Hadoop was one of the first popular open source big data technologies. It is a scalable fault-tolerant system
for processing large datasets across a cluster of commodity servers. It provides a simple programming
framework for large-scale data processing using the resources available across a cluster of computers.
Hadoop is inspired by a system invented at Google to create inverted index for its search product. Jeffrey
Dean and Sanjay Ghemawat published papers in 2004 describing the system that they created for Google.
The first one, titled “MapReduce: Simplified Data Processing on Large Clusters” is available at research.
google.com/archive/mapreduce.html. The second one, titled “The Google File System” is available at
research.google.com/archive/gfs.html. Inspired by these papers, Doug Cutting and Mike Cafarella
developed an open source implementation, which later became Hadoop.

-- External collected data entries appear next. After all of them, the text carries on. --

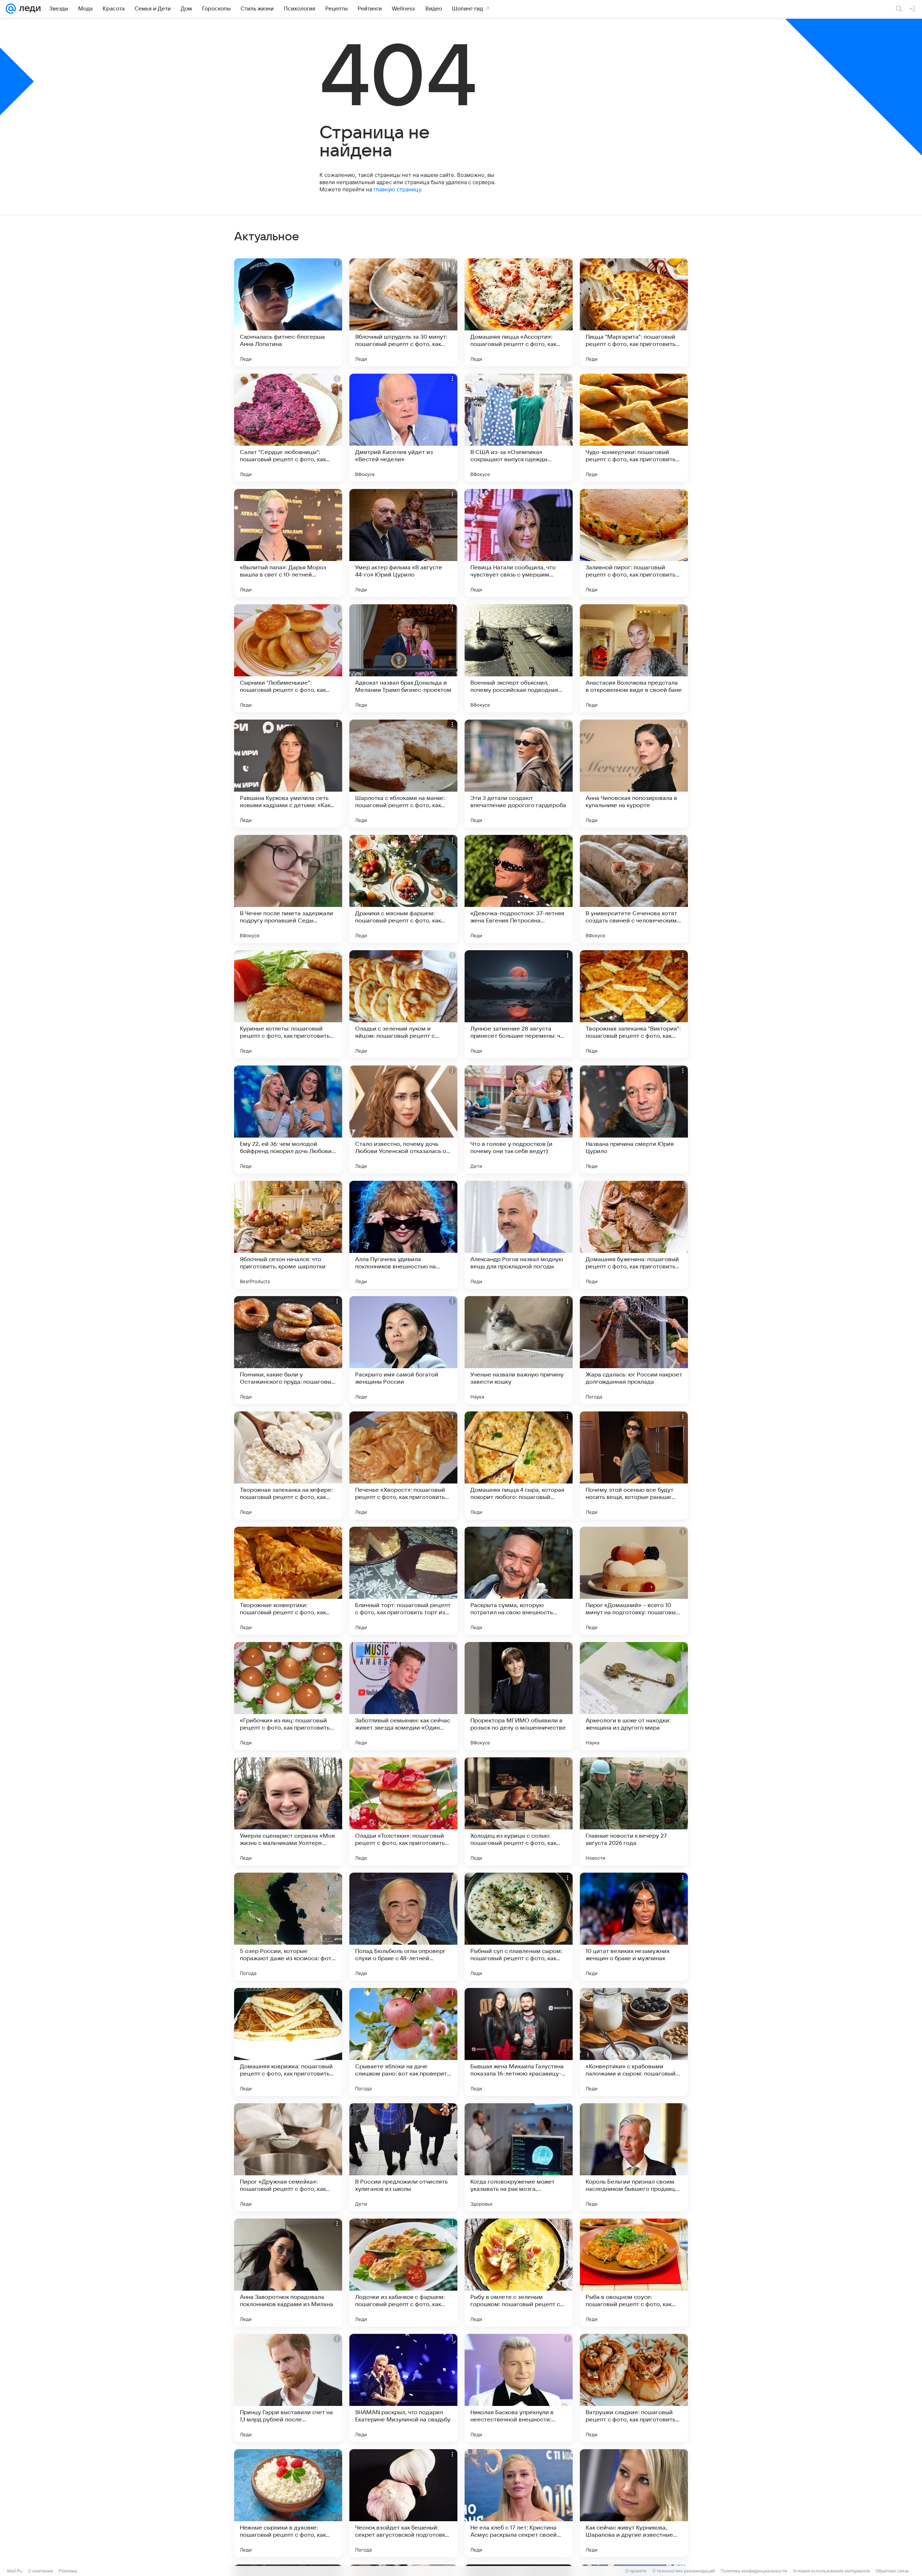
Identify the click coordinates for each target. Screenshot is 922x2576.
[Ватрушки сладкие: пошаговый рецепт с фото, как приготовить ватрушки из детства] (634, 2388)
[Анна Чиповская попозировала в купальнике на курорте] (634, 774)
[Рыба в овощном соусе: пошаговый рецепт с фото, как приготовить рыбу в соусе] (634, 2273)
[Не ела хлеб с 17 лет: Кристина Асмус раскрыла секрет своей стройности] (519, 2503)
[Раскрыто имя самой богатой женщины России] (403, 1350)
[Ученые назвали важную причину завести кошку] (519, 1350)
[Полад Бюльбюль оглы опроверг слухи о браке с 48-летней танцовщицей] (403, 1927)
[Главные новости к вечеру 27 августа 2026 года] (634, 1811)
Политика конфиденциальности (754, 2570)
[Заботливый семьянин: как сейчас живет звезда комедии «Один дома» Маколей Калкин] (403, 1696)
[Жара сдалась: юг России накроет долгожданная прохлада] (634, 1350)
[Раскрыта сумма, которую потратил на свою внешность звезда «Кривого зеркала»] (519, 1581)
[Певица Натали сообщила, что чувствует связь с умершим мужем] (519, 543)
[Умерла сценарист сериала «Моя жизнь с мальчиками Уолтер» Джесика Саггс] (288, 1811)
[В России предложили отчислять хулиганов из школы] (403, 2157)
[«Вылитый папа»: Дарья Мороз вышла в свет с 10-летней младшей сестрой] (288, 543)
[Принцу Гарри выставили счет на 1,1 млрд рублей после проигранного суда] (288, 2388)
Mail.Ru (14, 2570)
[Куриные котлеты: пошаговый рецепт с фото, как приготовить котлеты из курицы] (288, 1004)
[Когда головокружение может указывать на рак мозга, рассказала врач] (519, 2157)
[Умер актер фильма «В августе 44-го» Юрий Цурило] (403, 543)
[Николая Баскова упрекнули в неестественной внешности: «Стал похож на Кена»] (519, 2388)
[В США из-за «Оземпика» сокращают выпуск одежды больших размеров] (519, 428)
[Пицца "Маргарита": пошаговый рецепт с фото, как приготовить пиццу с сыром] (634, 312)
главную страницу (397, 189)
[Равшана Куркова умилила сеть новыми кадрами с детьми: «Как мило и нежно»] (288, 774)
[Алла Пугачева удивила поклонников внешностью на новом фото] (403, 1235)
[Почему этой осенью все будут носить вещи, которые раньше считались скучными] (634, 1465)
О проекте (635, 2570)
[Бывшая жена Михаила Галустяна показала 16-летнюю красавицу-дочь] (519, 2042)
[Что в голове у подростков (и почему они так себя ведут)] (519, 1119)
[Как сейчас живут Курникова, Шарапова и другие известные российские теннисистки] (634, 2503)
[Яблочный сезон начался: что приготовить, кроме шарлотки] (288, 1235)
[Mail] (11, 8)
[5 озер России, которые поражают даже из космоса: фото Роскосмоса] (288, 1927)
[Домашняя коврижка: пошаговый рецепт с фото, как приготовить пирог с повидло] (288, 2042)
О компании (40, 2570)
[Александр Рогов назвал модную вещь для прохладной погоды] (519, 1235)
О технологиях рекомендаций (683, 2570)
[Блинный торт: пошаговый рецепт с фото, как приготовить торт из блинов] (403, 1581)
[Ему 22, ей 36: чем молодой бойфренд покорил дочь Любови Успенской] (288, 1119)
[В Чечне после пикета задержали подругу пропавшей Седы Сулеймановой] (288, 889)
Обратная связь (892, 2570)
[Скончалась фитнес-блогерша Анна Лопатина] (288, 312)
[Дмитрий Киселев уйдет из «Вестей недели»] (403, 428)
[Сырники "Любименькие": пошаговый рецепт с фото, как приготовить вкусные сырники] (288, 658)
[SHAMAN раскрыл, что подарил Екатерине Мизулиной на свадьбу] (403, 2388)
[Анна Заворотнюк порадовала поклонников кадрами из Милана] (288, 2273)
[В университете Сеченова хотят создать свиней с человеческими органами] (634, 889)
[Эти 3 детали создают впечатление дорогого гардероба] (519, 774)
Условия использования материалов (831, 2570)
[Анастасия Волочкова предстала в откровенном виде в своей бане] (634, 658)
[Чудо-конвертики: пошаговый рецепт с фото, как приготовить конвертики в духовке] (634, 428)
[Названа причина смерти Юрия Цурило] (634, 1119)
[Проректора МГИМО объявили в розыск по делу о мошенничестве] (519, 1696)
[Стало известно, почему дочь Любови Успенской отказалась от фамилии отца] (403, 1119)
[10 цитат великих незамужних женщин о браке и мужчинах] (634, 1927)
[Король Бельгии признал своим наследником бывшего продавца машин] (634, 2157)
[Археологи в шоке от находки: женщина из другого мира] (634, 1696)
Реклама (68, 2570)
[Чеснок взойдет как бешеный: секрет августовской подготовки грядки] (403, 2503)
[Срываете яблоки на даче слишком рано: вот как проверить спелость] (403, 2042)
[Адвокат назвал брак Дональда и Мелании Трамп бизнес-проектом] (403, 658)
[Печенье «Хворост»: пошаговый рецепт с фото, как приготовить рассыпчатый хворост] (403, 1465)
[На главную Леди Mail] (28, 8)
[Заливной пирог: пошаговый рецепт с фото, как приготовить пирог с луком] (634, 543)
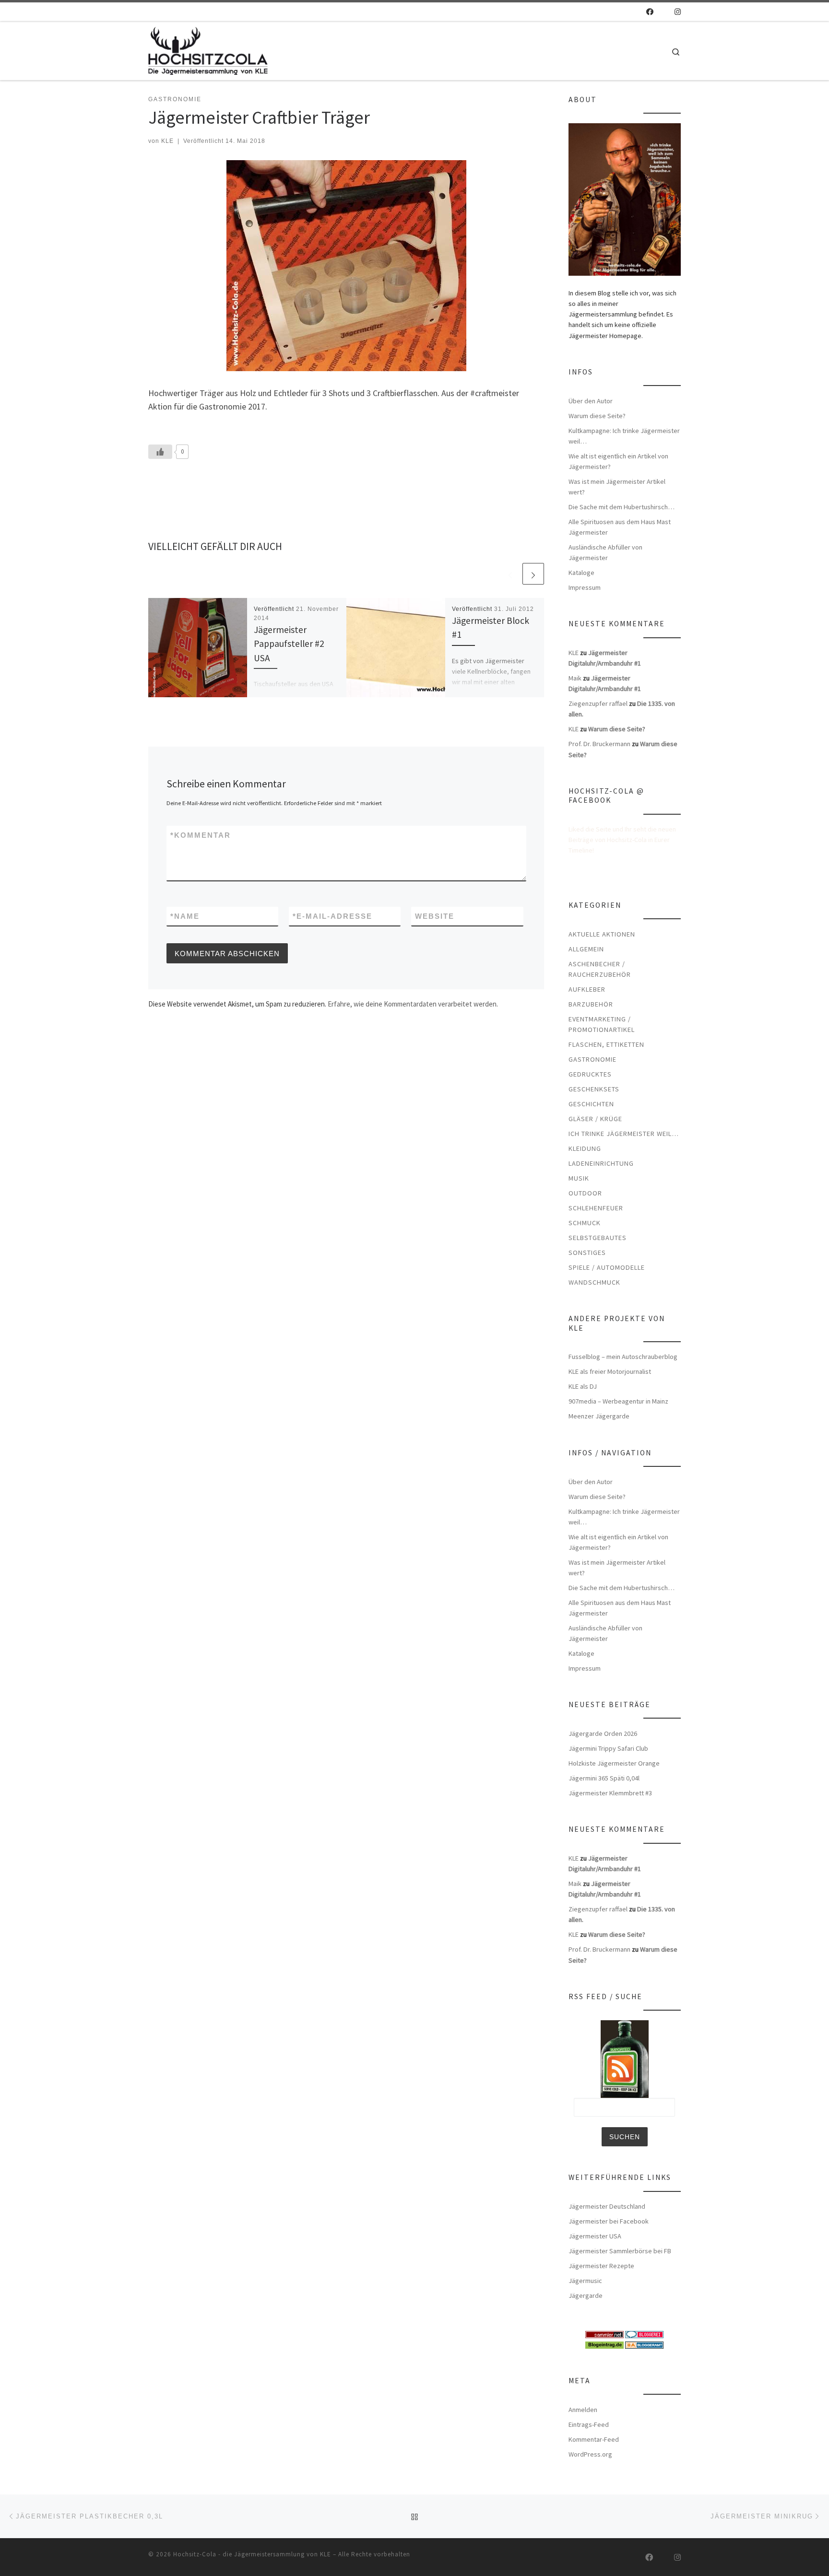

Many organizations have replaced expensive proprietary commercial products with Hadoop for
processing large datasets. One reason is cost. Hadoop is open source and runs on a cluster of commodity
hardware. You can scale it easily by adding cheap servers. High availability and fault tolerance are provided
by Hadoop, so you don’t need to buy expensive hardware. Second, it is better suited for certain types of data
processing tasks, such as batch processing and ETL (extract transform load) of large-scale data.
Hadoop is built on a few important ideas. First, it is cheaper to use a cluster of commodity servers for
both storing and processing large amounts of data than using high-end powerful servers. In other words,
Hadoop uses scale-out architecture instead of scale-up architecture.